Although newspaper reports say Sealed Air Corp. of Elmwood Park, N.J., is near a deal to buy the packaging business of Alcan Inc., mergers and acquisitions experts in the plastics industry say a deal between the two is not imminent.
Some sources said a deal between the two probably will not even happen.
Several sources have acknowledged that a deal has been in negotiations for months between Sealed Air and Alcan, but other potential acquirers have surfaced, including Bemis Co. Inc. of Neenah, Wis., and Amcor Ltd. of Melbourne, Australia.
``I don't think the [Sealed Air] deal's going to get done,'' said one industry source. That source, speaking on the condition of anonymity, said some problems may have come up during due diligence.
Sealed Air spokesman Ken Aurichio, in an Aug. 22 telephone interview, said he could not comment on rumors or speculation.
In July, mining major Rio Tinto plc of London agreed to buy Montreal-based Alcan for US$101 per share, which put the company's value at US$38 billion. Under the terms of that proposed all-cash buyout, Rio Tinto stipulated Alcan divest its packaging business, which includes plastics packaging for food and beverage, medical and pharmaceutical, cosmetics and tobacco.
Another source speculated either Sealed Air or Bemis could end up acquiring the business.
Sealed Air, for its part, has been willing to take significant financial risks to increase market share. Bemis, although much more conservative and focused on bargain hunting, immediately would benefit from increased market share in Europe in flexible packaging.
In its 2006 annual report, Bemis officials said the firm has a growing presence in Europe in flexible packaging. Its end markets include processed and fresh meats, confections, medical and pharmaceutical, and cheese.
Those markets are very similar to Alcan's.
Alcan also has a significant presence in the confectionary market and tobacco packaging. With confection, the deal might make sense for Sealed Air's Cryovac division.
``Alcan is a huge supplier into the confection market and Cryovac has no presence there,'' the source said. ``From a market position standpoint, it really sort of dovetails.''
Alcan's cosmetics business also might be attractive to a company like Sealed Air, whose officials have been very outspoken about the company's need to build its presence globally. Cosmetics is growing especially in countries in Asia, where consumers are gaining spending power.

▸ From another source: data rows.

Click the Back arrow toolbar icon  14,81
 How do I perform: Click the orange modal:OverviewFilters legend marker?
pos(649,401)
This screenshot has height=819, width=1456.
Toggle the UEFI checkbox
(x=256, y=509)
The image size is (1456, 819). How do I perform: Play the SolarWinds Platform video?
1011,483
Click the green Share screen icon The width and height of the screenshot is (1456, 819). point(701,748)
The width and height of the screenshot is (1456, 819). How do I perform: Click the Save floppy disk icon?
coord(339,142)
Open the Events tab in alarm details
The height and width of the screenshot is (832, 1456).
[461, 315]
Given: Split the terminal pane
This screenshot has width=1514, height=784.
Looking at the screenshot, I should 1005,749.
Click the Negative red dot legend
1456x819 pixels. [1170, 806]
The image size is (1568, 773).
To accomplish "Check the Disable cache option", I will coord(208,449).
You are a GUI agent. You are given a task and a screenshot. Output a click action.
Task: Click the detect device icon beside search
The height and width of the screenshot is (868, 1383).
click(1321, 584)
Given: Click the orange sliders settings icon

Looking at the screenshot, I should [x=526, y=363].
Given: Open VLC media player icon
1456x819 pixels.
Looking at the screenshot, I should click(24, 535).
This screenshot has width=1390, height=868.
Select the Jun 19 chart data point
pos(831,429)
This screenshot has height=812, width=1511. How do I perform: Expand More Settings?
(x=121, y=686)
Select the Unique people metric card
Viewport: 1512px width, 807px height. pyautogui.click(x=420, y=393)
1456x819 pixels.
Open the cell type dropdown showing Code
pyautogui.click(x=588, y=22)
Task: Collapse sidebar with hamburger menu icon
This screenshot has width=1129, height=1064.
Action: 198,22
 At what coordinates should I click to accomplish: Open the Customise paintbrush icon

Analyst Ghansham Panjabi of Wachovia Capital Markets LLC in New York said purchase price is key. If Sealed Air buys Alcan, it will be a game-changer for Sealed Air, giving it the opportunity to kick-start a much-needed consolidation in the European flexible packaging industry.
But execution risk is significant, Panjabi wrote in an Aug. 20 research report. Sealed Air has a mixed track record for executing large deals. Panjabi was not available for further comment before deadline.
``It would definitely move Sealed Air up,'' one source said. ``If they did it, they would become the No. 1 flexible packaging company.'' The source noted, however, that such a deal might not make economic sense.
``Just to be No. 1 ... that doesn't really buy you very much. It's just bragging rights.''
In that source's view, a deal with Amcor makes more sense. The Australian company is a major European player, but it does not have a lot of flexible packaging operations in North America.
``This would be a substantial way to make a move,'' the source said. ``They certainly know that business from an operational standpoint.''
Even with all the interest from publicly held strategic players, sources would not rule out potential interest from private equity players.
Apollo Management LP, for example, already owns Berry Plastics Group Inc. of Evansville, Ind., which now includes the Covalence flexible packaging business.
``They [Apollo] have a business to put [Alcan] with and they're very, very savvy bidders,'' the source said.